[What to do] Start at the line that contains "Task: Click the Scan Date value 09 Jan, 2025" in the listing below and extract every line through the last, exactly; leave pictures out.

[Data supplied]
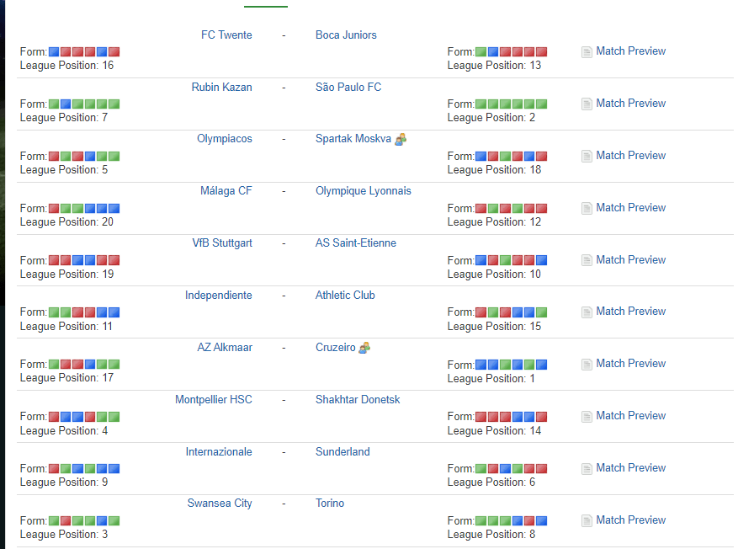Open the Sunderland team link
Image resolution: width=738 pixels, height=549 pixels.
pyautogui.click(x=342, y=452)
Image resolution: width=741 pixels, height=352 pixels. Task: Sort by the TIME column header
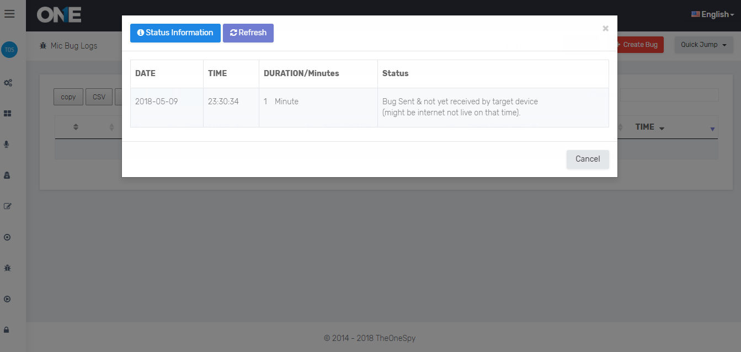[x=649, y=127]
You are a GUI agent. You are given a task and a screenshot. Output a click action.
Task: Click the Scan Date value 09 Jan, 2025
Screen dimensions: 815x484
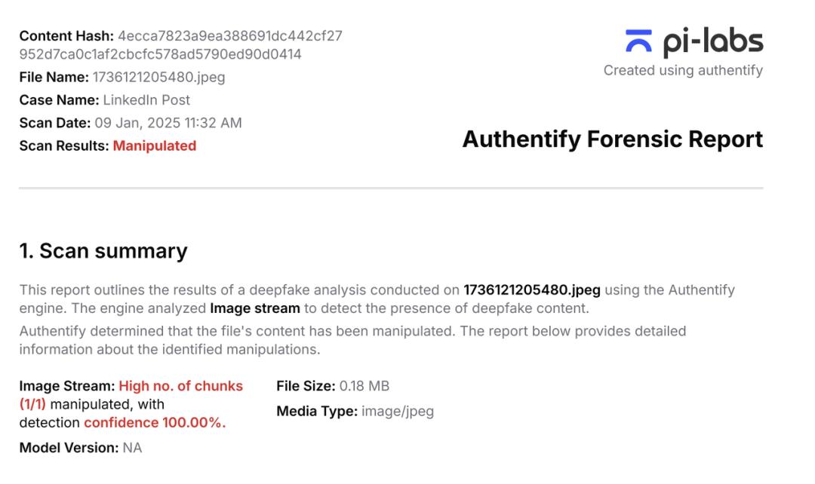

[The answer]
Task: Click the Scan Date value 09 Jan, 2025
Screen dimensions: 815x484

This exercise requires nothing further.